• _Given data_
(begin)

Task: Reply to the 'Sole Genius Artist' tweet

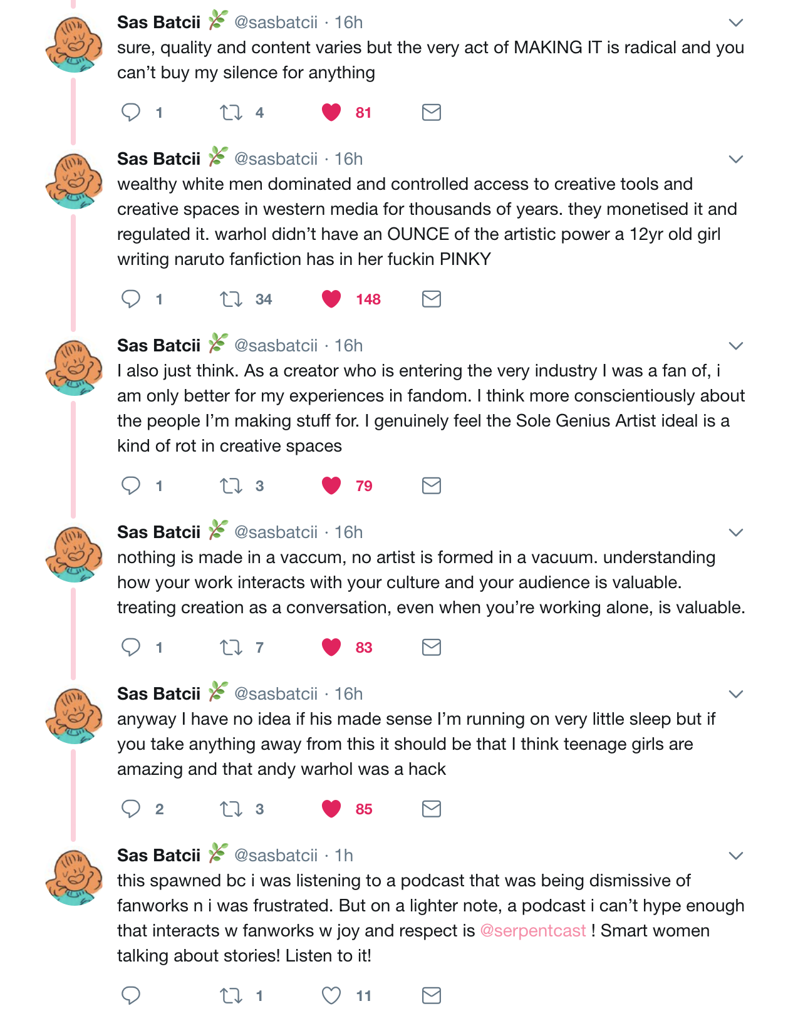Action: [131, 485]
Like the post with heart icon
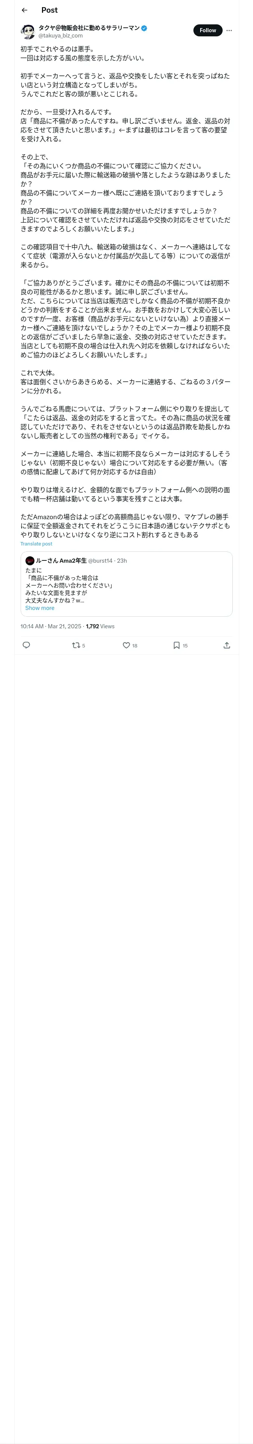The image size is (253, 1444). pos(126,645)
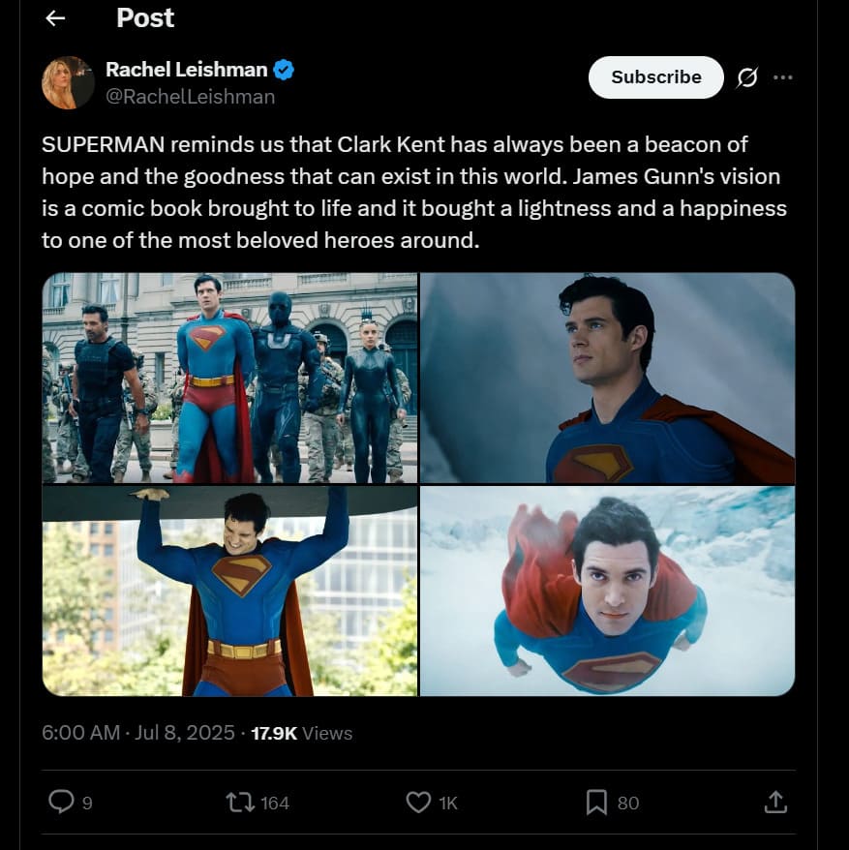849x850 pixels.
Task: Select the Post page title header
Action: click(x=145, y=17)
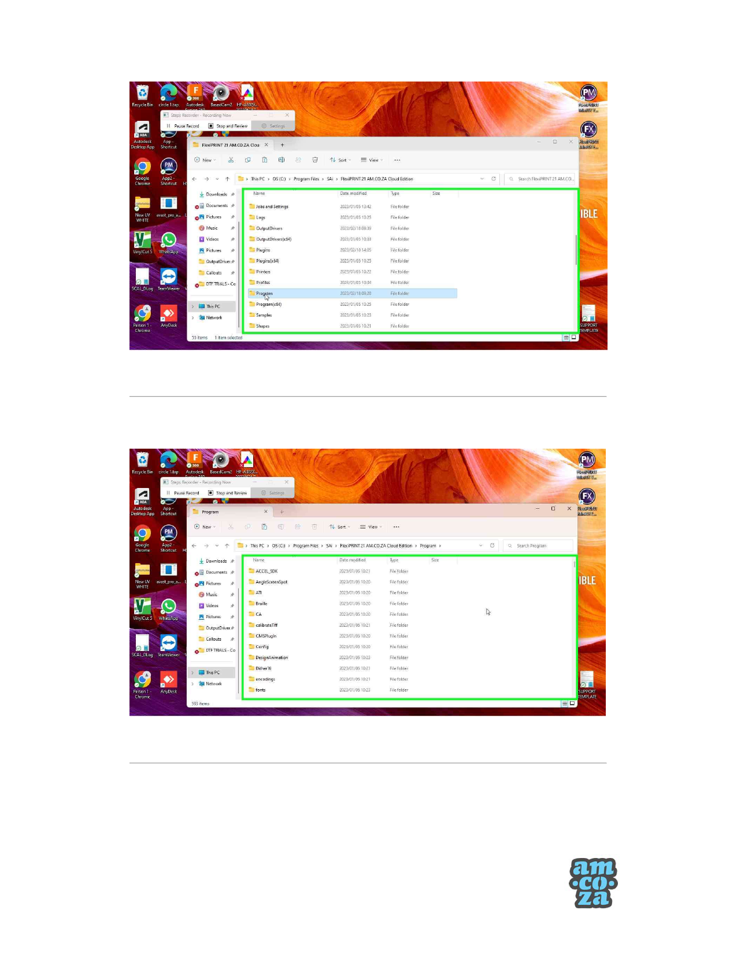The height and width of the screenshot is (954, 737).
Task: Expand This PC in the bottom navigation pane
Action: click(x=193, y=672)
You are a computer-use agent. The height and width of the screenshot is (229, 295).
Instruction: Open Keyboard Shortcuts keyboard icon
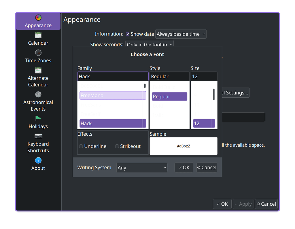[38, 136]

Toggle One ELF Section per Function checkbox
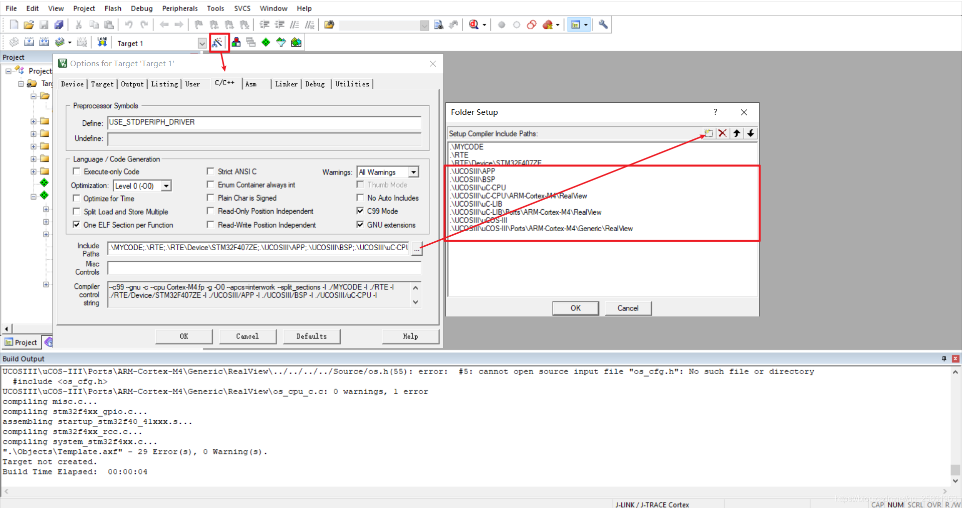[77, 225]
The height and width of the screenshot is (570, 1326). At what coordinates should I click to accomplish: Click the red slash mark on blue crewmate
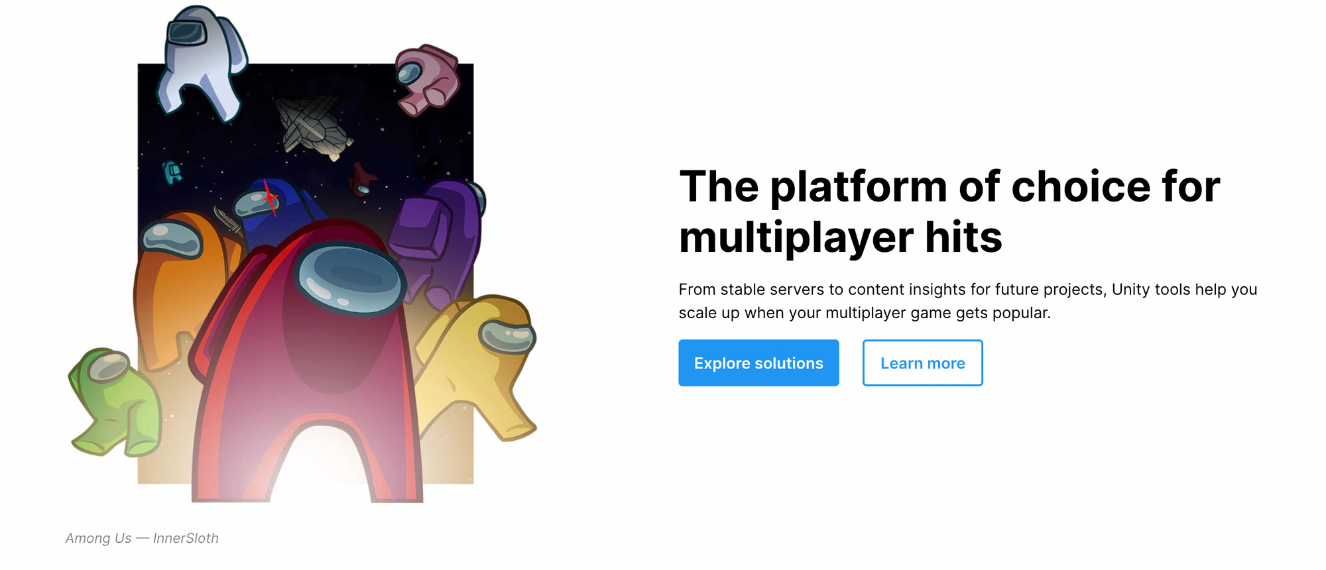pyautogui.click(x=270, y=198)
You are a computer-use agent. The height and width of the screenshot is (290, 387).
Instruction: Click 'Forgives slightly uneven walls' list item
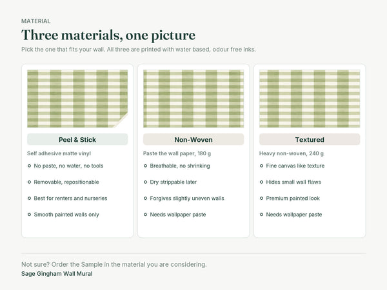(x=184, y=198)
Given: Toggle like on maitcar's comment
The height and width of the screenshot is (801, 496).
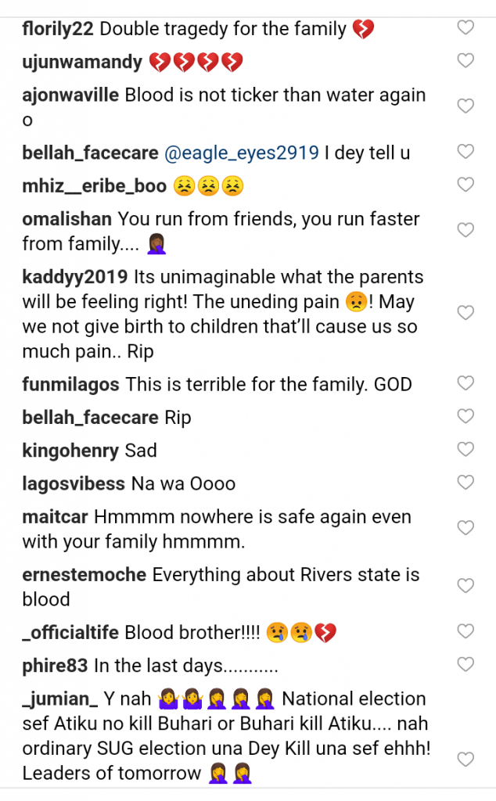Looking at the screenshot, I should click(x=465, y=528).
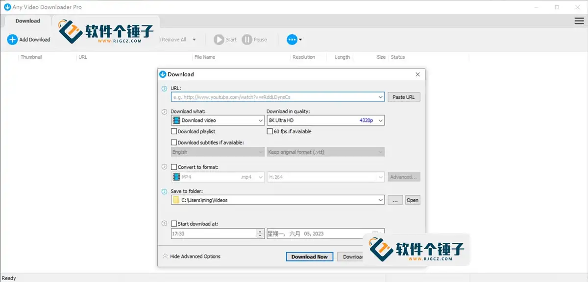Check 60 fps if available
The width and height of the screenshot is (588, 282).
tap(270, 131)
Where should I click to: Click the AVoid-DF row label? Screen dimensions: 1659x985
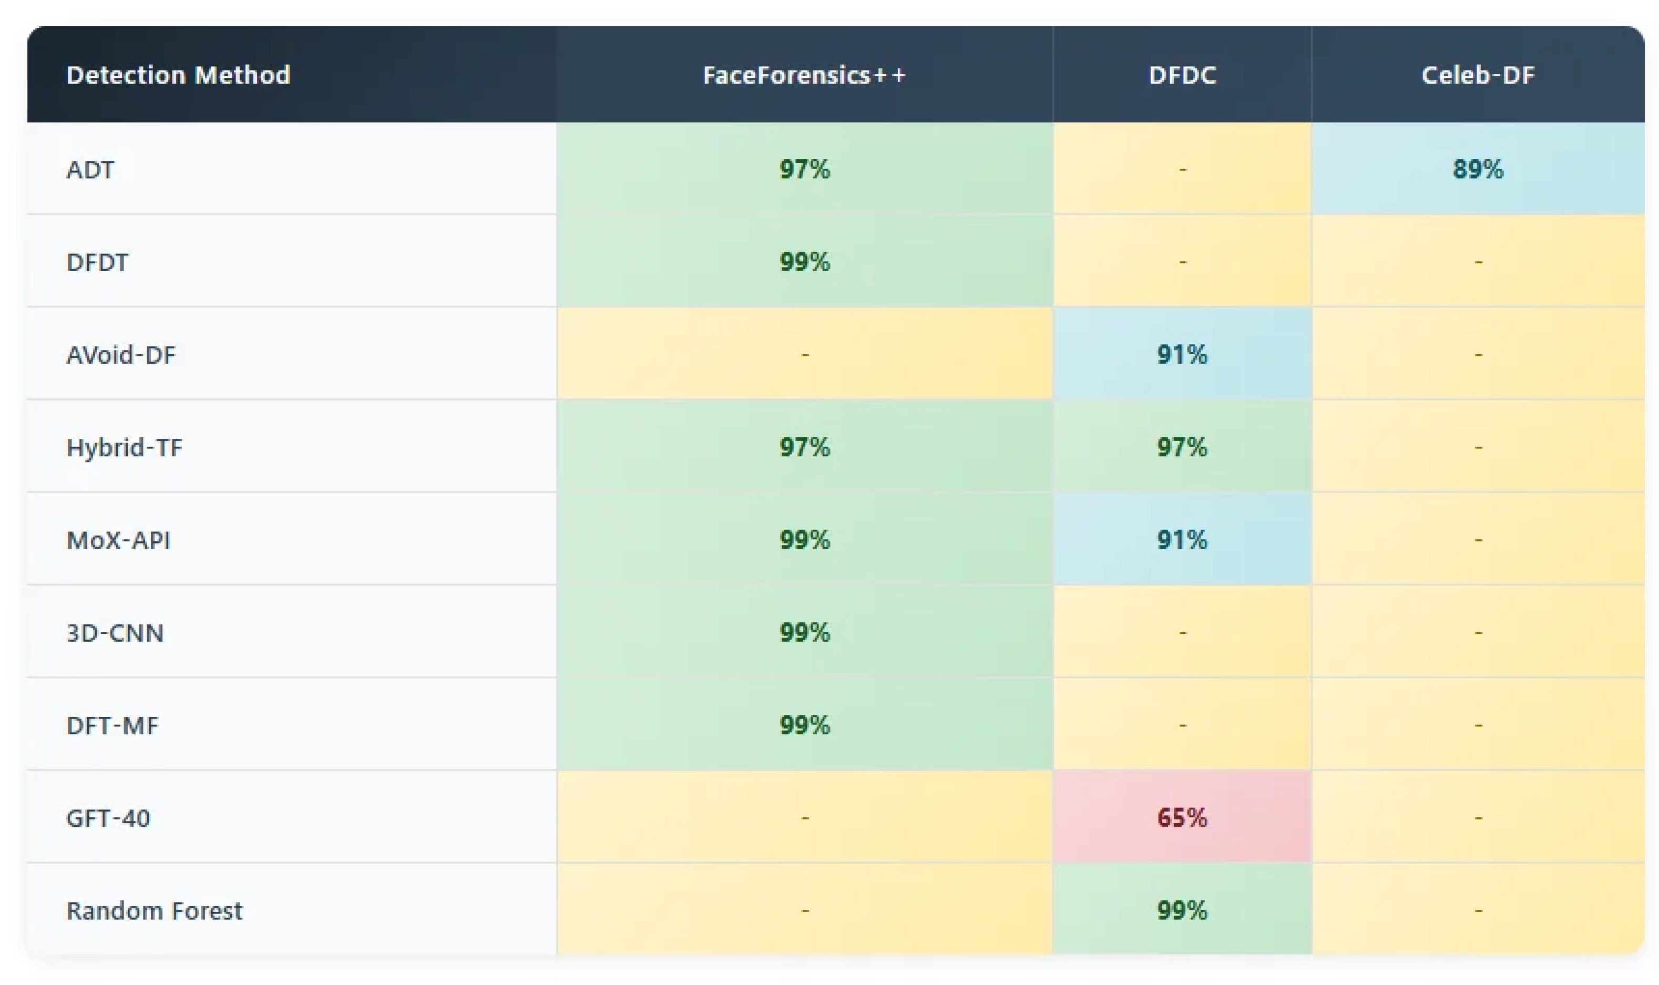tap(121, 355)
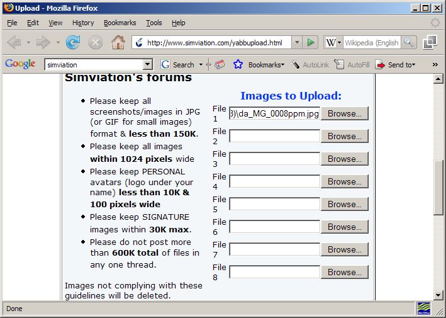This screenshot has height=318, width=446.
Task: Click the Google logo on toolbar
Action: [20, 64]
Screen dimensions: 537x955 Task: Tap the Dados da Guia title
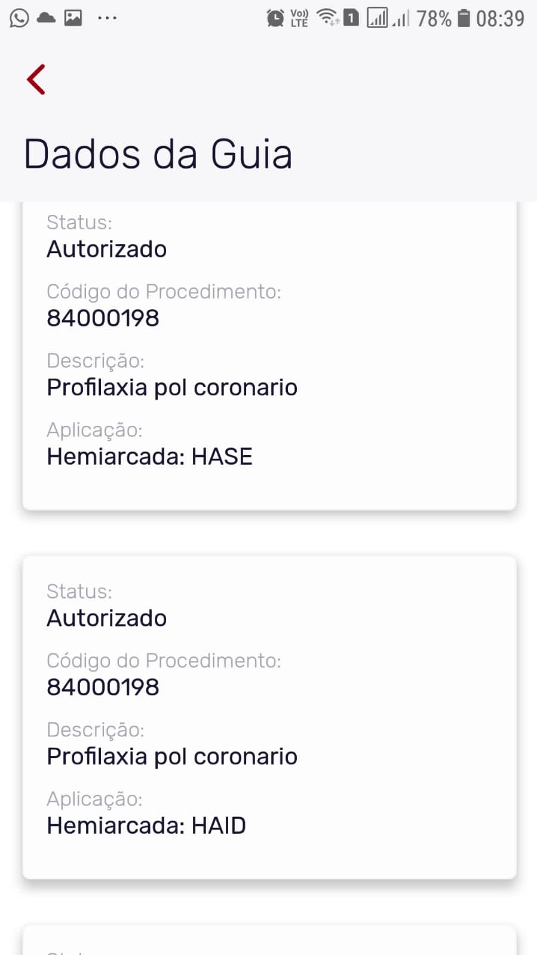coord(158,154)
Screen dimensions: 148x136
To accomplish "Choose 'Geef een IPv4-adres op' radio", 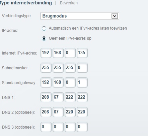I will tap(44, 38).
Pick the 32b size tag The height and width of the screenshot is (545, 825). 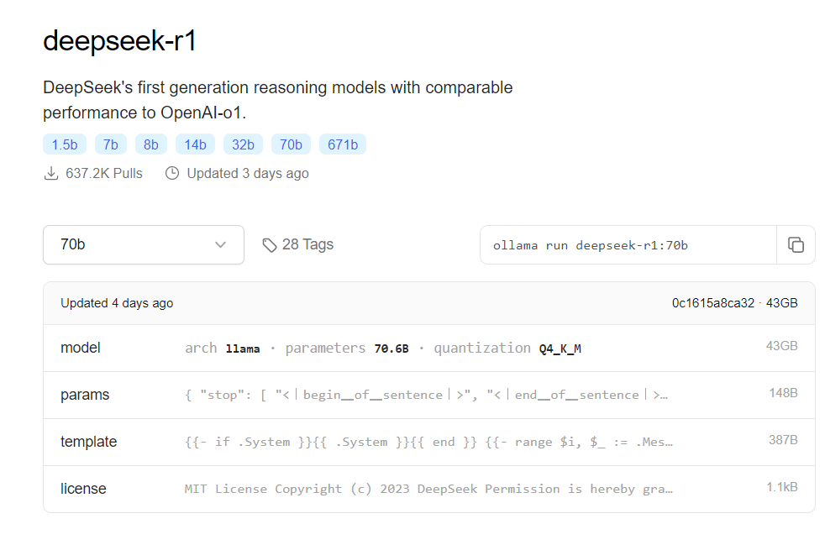pyautogui.click(x=243, y=144)
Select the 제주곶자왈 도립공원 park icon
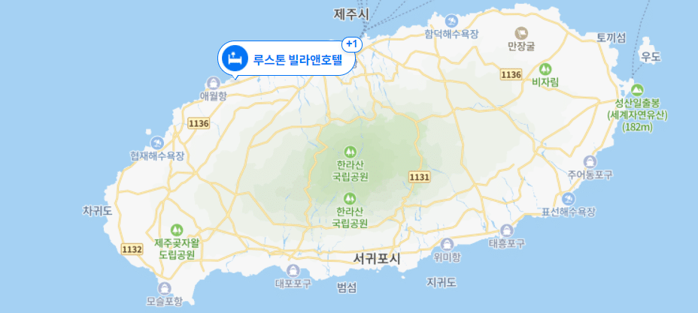Viewport: 698px width, 313px height. (x=177, y=230)
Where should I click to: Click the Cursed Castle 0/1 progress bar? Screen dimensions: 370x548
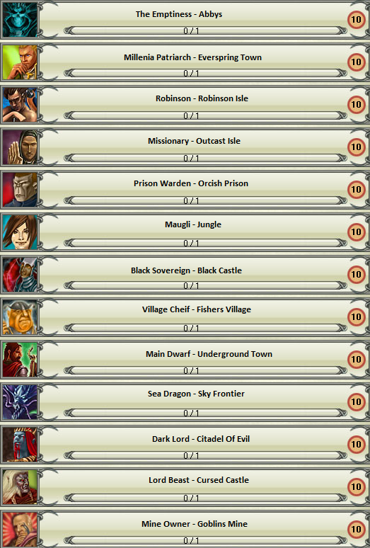(205, 498)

(end)

• _Prompt_
Edit the lines from the one containing "Where should I click to: Click the Cursed" through the end of the records, inclusive, so that "progress bar" becomes "loading bar" and nothing else changes. Omit the pictures from your output.

• _Answer to the problem_
Where should I click to: Click the Cursed Castle 0/1 loading bar? Screen dimensions: 370x548
(205, 498)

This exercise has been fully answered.